The Most Precious of Cargoes (2024)

Direction: Michel Hazanavicius
Country: France

From Michel Hazanavicius—the director of The Artist (2011)—The Most Precious of Cargoes marks his first animated feature, adapted from a novel by French playwright and author Jean-Claude Grumberg. The story centers on a poor woodcutter and his wife who, unable to have children, are unexpectedly blessed with a Jewish baby thrown from a moving train bound for Auschwitz. Narrated by the late Jean-Louis Trintignant—who passed away in 2022—the film is steeped in rural isolation, irrational beliefs, and the unspeakable horrors of the Holocaust, a hauntingly fertile ground for such a tale. Though animated, this is not an easy watch—nor should it be. It serves as a quiet, poignant resistance to the gradual and inevitable fading of our collective memory.

Hazanavicius, whose roots lie in an Eastern European Jewish family, crafts a postmodern fairy tale with simplicity and effectiveness, evoking deep emotion through acts of kindness and humanity. Even with modest dialogues, he generates a great deal of drama with a fierce kind of courage. This is reinforced by Alexandre Desplat’s oversentimental score.

The Zone of Interest (2023)

Direction: Jonathan Glazer
Country: UK / other

In The Zone of Interest, British filmmaker Jonathan Glazer, known for Birth (2004) and Under the Skin (2013), delivers his finest film to date, a loose adaptation of Martin Amis' novel that rightfully earns the accolade of Best International Feature Film at the Oscars. This visually arresting and original work centers around the diligent Auschwitz commandant Rudolf Hoss (Christian Friedel) and his wife, Hedwig (Sandra Hüller), who reside in their idyllic dream house adjacent to the concentration camp. Shot on location, predominantly with natural light, the film masterfully juxtaposes the serene family life of the couple with the harrowing reality of genocidal atrocities occurring just beyond their property fence.

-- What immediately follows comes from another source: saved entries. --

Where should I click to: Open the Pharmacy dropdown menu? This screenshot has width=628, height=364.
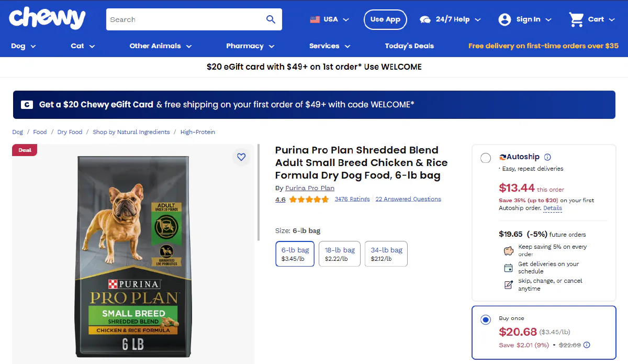tap(250, 46)
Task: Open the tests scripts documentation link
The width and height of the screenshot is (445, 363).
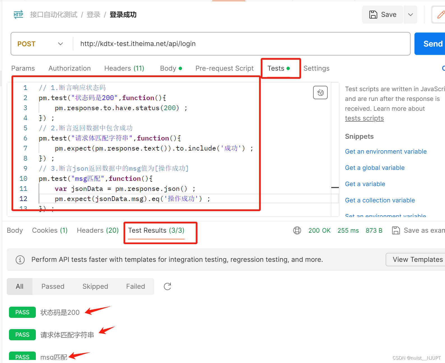Action: (x=364, y=118)
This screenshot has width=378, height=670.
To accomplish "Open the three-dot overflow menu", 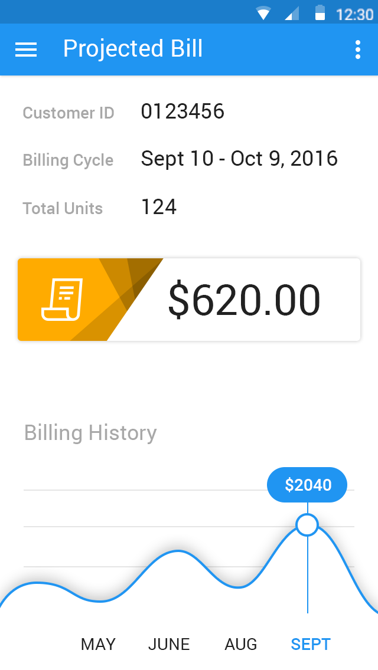I will coord(358,50).
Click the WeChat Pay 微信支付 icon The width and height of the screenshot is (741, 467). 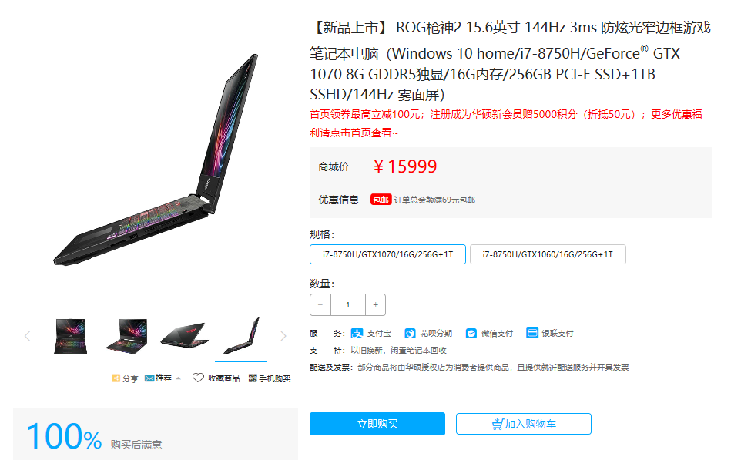[471, 333]
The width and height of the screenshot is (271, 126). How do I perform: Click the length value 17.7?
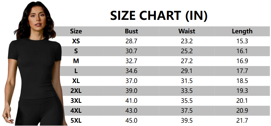click(242, 71)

The characters’ examination is done patiently and incisively within a narrative that doesn’t rely on explicitness to convey its message. The film’s opening scenes are evocative of Jean Renoir’s bucolic A Day in Country, only to swiftly confront the audience with a different reality: the banality of evil. This is done with such a discretion it becomes creepy. There’s family and well-founded dreams on one side, and then selfishness, privilege, and indifference on the other.

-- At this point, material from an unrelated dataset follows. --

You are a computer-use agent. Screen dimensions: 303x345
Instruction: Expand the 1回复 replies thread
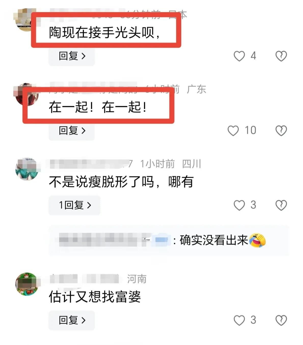(74, 205)
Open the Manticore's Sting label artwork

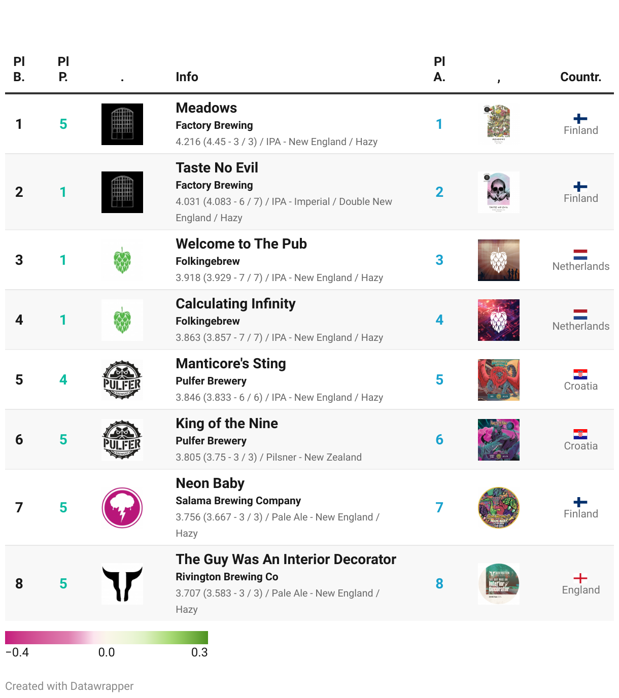point(499,380)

Polish cinematographer Lukasz Zal, who previously worked with Pawel Pawlikowski in Ida (2013) and Cold War (2018), contributes to the film’s visual allure with exquisite compositional finesse and meticulous attention to detail. His framing effectively captures the narrative's haunting atmosphere, punctuated by dreamy sequences in negative black and white that offer glimpses of compassion amidst the darkness. Despite these brief moments, it’s all very disturbing and fiercely unsentimental. 

The Zone of Interest isn't your high-octane WWII thriller, emerging instead as a spellbinding and unsettling meditation on personal dreams and silent crimes. It’s a powerful and memorable affair that, offering a different perspective of the Holocaust, may feel oppressive despite the absence of explicit violence. Benefitting from impressive performances by the pair of German actors, Glazer portrays this drama with the dazzling smoothness of a movie-making natural.